Brasília, 26 (AE) - As atuais linhas de assistência financeira de liquidez do Banco Central vão acabar. A partir de 14 de fevereiro próximo a assistência financeira de liquidez vai ser substituída pelo redesconto. No novo redesconto, o Banco Central não aceitará papéis em garantia para conceder o empréstimo, como é feito atualmente. Toda vez que uma instituição financeira tiver que recorrer ao Banco Central para resolver problemas de liquidez, o Banco Central comprará os papéis oferecidos.

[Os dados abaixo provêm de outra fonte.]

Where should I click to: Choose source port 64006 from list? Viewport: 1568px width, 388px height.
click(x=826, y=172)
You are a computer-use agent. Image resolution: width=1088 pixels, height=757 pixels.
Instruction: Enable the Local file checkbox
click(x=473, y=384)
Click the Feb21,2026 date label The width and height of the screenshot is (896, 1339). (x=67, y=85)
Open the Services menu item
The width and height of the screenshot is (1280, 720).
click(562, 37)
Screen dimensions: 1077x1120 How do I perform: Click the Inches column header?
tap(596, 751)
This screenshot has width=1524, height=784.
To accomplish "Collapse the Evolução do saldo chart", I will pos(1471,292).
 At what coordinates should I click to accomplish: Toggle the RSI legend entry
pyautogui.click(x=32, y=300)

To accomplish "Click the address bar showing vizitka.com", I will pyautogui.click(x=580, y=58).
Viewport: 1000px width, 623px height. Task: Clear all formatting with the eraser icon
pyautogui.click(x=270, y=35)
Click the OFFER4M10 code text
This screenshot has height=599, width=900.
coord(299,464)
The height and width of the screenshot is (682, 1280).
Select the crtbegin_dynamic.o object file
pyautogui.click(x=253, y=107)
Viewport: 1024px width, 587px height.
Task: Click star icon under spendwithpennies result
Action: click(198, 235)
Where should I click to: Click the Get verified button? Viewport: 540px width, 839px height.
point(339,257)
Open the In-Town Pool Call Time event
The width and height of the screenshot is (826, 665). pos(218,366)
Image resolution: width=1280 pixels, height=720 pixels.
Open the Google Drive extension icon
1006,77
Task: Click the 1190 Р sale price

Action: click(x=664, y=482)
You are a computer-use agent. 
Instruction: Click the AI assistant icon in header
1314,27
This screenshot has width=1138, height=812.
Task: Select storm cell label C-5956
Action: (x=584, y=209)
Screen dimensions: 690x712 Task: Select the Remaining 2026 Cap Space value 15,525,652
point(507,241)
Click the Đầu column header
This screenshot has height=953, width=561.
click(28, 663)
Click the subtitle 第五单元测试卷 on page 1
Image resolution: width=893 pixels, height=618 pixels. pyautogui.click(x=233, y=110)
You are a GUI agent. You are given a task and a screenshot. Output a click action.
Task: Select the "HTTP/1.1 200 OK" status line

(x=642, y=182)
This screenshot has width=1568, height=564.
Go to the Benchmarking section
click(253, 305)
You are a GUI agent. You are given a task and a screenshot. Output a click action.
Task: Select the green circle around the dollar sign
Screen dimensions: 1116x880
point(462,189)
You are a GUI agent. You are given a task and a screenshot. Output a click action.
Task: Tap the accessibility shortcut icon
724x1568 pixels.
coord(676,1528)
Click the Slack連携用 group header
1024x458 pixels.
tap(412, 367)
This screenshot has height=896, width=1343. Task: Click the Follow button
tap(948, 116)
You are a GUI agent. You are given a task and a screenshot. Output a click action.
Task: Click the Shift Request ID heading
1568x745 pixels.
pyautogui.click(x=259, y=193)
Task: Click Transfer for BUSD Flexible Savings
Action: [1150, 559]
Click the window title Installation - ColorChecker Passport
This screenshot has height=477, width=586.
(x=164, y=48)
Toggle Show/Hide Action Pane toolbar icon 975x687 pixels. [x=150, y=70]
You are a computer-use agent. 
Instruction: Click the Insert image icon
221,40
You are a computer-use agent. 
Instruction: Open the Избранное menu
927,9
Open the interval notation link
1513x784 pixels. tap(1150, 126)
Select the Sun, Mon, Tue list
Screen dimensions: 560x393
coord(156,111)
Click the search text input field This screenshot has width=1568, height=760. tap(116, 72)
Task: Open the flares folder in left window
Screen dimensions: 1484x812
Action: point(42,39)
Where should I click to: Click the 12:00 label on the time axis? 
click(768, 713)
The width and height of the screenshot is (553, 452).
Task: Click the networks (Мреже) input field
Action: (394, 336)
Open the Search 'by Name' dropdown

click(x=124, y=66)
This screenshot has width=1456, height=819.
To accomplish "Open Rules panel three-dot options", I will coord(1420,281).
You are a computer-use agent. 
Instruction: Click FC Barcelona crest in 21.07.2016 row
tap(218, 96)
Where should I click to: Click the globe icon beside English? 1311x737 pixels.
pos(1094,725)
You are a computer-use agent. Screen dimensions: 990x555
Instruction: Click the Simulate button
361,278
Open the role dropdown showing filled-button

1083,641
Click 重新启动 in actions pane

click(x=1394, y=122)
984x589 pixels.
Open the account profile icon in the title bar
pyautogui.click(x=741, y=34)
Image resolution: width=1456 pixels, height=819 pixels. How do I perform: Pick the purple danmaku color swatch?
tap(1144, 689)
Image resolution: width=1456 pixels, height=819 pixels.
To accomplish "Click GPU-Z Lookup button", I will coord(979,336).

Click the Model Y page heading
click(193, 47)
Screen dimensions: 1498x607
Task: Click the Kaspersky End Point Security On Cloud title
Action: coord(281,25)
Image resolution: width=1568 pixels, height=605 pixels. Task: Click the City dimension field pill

"O Banco Central deixará de correr riscos numa eventual liquidação extrajudicial", disse o diretor de Política Monetária do Banco Central, Luiz Fernando Figueiredo. Ele explicou que na regra em vigor, se a instituição financeira quebrar, os papéis dados ao BC em garantia ao empréstimo passarão a integrar a massa falida da instituição, com o BC passando a fazer parte da lista de credores. No novo desenho do redesconto, aprovado hoje pelo Conselho Monetário Nacional (CMN)
isso não acontecerá. Os papéis passarão a integrar o ativo do BC.
O Banco Central é que decidirá se a compra dos papéis será definitiva ou não, já que ela poderá ser feita com compromisso de revenda. Também por enquanto a definição da taxa de juros do redesconto será definida caso a caso pelo diretor de Política Monetária do BC. "A taxa de juros do redesconto será punitiva", afirmou Figueiredo. Segundo o diretor, embora o CMN tenha dado ao diretor de Política Monetária o poder de definir esta taxa de juros, a decisão certamente será da diretoria colegiada do órgão. "Nossa intenção é que a taxa de juros do redesconto passe para o âmbito do Copom (Comitê de Política Monetária)", disse.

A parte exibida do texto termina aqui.